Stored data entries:
※ ※ ※
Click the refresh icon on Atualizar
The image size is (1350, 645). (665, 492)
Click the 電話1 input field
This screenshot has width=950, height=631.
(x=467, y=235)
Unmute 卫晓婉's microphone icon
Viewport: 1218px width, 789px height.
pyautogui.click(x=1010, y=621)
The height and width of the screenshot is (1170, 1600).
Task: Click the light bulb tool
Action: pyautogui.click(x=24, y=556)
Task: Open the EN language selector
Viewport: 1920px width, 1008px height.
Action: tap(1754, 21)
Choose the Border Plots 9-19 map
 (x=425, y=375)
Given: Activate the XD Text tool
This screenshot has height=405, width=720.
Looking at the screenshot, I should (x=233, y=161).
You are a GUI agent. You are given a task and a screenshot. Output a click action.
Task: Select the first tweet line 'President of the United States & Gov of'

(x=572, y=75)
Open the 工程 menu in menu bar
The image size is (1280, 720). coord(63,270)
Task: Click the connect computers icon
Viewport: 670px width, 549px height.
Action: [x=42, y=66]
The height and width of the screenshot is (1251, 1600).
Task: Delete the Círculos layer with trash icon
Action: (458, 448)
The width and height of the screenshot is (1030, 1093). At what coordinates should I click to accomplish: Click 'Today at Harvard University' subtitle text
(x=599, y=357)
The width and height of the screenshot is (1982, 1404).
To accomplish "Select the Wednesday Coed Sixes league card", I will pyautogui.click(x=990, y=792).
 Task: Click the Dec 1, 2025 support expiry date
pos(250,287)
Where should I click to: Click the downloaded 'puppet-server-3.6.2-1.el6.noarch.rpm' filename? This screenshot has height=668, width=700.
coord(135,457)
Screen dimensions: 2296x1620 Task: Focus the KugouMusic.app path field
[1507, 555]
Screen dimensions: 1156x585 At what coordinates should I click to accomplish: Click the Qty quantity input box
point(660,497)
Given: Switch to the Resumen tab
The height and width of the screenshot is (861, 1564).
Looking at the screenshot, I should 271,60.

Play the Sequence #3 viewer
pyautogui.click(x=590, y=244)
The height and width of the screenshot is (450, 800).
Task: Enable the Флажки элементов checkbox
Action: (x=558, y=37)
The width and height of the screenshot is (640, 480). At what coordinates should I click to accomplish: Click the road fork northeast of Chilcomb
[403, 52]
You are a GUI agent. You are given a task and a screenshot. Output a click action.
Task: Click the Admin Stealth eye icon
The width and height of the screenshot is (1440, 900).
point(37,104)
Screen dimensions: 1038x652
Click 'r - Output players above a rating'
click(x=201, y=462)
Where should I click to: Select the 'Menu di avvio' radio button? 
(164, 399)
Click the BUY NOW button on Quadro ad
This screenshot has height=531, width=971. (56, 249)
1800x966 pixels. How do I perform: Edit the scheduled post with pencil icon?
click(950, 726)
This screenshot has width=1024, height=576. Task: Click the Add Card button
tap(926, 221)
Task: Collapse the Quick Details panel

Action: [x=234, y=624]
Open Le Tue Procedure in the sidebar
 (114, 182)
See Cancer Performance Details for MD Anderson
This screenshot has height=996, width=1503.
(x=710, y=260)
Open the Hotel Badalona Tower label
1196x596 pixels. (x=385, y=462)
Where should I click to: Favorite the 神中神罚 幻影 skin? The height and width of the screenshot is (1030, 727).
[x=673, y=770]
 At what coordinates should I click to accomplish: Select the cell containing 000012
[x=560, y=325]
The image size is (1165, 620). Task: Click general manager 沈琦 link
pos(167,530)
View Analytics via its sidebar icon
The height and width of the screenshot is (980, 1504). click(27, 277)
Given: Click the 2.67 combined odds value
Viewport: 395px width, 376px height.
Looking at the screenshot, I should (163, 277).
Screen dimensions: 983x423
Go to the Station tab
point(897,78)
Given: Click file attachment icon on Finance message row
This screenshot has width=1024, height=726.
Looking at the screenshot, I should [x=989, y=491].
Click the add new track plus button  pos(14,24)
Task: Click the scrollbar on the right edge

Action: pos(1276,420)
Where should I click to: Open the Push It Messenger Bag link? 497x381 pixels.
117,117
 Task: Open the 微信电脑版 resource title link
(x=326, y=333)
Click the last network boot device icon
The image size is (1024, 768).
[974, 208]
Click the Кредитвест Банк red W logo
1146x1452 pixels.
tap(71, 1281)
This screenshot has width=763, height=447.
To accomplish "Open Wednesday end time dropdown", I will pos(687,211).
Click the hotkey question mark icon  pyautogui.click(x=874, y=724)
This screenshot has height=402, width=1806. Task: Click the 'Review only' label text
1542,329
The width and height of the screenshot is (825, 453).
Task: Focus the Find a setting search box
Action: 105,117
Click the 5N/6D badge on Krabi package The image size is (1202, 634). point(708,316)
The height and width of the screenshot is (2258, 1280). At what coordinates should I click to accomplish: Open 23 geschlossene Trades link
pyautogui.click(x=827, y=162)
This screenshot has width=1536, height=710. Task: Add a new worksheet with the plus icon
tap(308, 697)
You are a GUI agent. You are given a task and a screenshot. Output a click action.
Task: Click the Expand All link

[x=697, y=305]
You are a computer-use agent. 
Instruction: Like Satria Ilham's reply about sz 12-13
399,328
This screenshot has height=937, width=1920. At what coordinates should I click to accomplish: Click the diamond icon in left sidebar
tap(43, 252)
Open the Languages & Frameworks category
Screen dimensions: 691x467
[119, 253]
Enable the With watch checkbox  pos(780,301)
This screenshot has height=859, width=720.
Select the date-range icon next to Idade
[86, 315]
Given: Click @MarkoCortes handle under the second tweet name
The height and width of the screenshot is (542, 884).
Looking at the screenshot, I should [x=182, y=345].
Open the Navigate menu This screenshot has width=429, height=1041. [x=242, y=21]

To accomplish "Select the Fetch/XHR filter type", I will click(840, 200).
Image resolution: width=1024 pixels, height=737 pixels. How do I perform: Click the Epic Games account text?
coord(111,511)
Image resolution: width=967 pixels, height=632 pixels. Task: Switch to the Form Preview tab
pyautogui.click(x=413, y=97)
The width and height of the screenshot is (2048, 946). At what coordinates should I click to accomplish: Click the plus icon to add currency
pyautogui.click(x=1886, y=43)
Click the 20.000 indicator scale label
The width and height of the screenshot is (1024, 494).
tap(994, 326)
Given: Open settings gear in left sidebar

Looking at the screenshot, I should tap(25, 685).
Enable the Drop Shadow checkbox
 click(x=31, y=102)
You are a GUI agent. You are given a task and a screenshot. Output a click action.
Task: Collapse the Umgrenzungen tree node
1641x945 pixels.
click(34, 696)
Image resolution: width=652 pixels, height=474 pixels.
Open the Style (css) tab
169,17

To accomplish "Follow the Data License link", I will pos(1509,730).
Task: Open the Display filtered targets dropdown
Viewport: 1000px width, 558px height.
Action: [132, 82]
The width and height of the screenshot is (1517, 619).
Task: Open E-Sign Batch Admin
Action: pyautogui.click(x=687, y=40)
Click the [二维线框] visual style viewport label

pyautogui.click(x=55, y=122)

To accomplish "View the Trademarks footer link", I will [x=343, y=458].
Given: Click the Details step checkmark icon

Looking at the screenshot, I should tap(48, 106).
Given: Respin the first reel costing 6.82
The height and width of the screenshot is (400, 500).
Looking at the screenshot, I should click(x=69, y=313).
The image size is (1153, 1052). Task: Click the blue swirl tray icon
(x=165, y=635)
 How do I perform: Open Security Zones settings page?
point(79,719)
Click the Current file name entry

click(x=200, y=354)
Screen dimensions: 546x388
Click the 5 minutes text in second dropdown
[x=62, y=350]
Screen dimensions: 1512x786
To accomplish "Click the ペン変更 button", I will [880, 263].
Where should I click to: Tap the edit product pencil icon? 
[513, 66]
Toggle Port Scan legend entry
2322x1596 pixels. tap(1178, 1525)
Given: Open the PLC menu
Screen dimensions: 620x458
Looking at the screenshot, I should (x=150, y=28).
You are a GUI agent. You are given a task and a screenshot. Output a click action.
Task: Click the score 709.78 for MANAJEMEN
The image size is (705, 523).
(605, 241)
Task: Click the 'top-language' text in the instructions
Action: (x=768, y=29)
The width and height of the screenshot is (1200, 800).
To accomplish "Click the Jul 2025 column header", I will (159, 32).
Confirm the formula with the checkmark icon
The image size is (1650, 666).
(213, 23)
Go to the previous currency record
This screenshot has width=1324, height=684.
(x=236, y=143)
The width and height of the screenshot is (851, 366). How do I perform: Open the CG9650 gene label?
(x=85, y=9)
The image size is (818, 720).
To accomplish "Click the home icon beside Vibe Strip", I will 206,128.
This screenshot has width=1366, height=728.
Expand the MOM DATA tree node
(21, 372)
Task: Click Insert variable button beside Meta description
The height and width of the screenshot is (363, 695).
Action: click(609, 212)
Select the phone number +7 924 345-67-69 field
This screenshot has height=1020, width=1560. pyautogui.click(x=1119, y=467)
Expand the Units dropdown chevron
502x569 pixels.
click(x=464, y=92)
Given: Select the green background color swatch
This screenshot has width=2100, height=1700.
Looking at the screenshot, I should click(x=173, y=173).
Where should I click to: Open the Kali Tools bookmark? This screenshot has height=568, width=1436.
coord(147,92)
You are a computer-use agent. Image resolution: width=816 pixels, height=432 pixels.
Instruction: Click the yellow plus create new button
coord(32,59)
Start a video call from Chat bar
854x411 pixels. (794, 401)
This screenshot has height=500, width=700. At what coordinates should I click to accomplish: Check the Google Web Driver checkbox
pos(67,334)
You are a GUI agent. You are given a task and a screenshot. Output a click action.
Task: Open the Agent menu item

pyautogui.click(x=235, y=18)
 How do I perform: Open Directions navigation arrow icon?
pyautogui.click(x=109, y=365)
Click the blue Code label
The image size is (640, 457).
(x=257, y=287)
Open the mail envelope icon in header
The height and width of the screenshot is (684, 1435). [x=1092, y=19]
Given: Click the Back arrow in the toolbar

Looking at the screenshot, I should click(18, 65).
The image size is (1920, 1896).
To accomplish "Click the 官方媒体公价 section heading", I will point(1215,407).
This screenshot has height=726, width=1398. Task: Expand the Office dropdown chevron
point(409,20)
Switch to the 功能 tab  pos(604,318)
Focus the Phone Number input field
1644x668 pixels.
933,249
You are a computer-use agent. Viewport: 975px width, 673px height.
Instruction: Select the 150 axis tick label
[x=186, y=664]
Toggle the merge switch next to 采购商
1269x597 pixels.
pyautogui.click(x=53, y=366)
※ ※ ※
• EXERCISE DESCRIPTION: Filter the preceding entries down to the lines with "Wednesday".

• RESPONSE AREA:
To accomplish "Select the Wednesday Coed Sixes league card", I will pyautogui.click(x=990, y=792).
To accomplish "Open Wednesday end time dropdown", I will pos(687,211).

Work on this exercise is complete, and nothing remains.